Al final, sólo quedó conseguir por fuera una bomba drenadora para limitar los días de internación después de la mastectomía. Al final, nuestra historia es casi feliz y nuestra relación con el hospital es casi recíproca: mentiras solemnes, decisiones privadas y la esperanza de que los cuerpos puedan vivir. 

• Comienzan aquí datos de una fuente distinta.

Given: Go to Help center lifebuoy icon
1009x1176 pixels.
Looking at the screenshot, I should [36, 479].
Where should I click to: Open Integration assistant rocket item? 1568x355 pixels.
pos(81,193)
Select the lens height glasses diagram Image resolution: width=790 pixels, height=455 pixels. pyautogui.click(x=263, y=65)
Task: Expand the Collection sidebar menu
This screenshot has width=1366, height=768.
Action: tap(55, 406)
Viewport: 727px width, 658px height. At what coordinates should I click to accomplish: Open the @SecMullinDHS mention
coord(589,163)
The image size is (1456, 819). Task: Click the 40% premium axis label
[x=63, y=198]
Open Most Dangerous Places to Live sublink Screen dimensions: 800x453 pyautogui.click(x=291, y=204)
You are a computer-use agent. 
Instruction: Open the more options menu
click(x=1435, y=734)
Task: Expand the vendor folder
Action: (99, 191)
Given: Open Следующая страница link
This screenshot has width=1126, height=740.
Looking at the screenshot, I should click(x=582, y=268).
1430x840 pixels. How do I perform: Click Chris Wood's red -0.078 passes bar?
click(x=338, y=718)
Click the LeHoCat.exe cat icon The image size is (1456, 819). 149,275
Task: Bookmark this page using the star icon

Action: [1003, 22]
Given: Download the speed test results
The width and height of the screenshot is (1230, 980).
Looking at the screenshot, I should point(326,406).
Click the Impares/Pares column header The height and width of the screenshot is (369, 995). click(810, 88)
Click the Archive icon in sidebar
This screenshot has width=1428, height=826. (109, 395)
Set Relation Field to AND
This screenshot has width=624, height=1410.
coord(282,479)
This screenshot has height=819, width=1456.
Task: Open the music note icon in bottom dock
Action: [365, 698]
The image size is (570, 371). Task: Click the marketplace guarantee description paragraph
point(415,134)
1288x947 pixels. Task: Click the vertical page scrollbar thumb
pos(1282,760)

*Nota a la nota: Esto comenzó a escribirse motivado por la invitación de Stefanía Acevedo/Gatitx Pirata a participar en «Polifonía la cotidianidad» de Radio Tropiezo con destino al aire, narrando un día de nuestra vida en pandemia. El día que elegí para compartir parecía contener muchos más y me hizo pensar en lo representativo de la excepción, su caducidad, en medio de las adaptaciones de la nueva normalidad sobre el cadáver de la de siempre. Al final lo desestimé porque sin desenlace visible, el relato causaba angustia, lo menos que quería compartir en ese clima. Busqué y traté de ofrecer consuelo en la repetición de los días que no tenía que ir al hospital y eso fue lo que compartí para la radio. Pero esta nota me siguió acompañando y persistió, nosotras también y aquí estamos.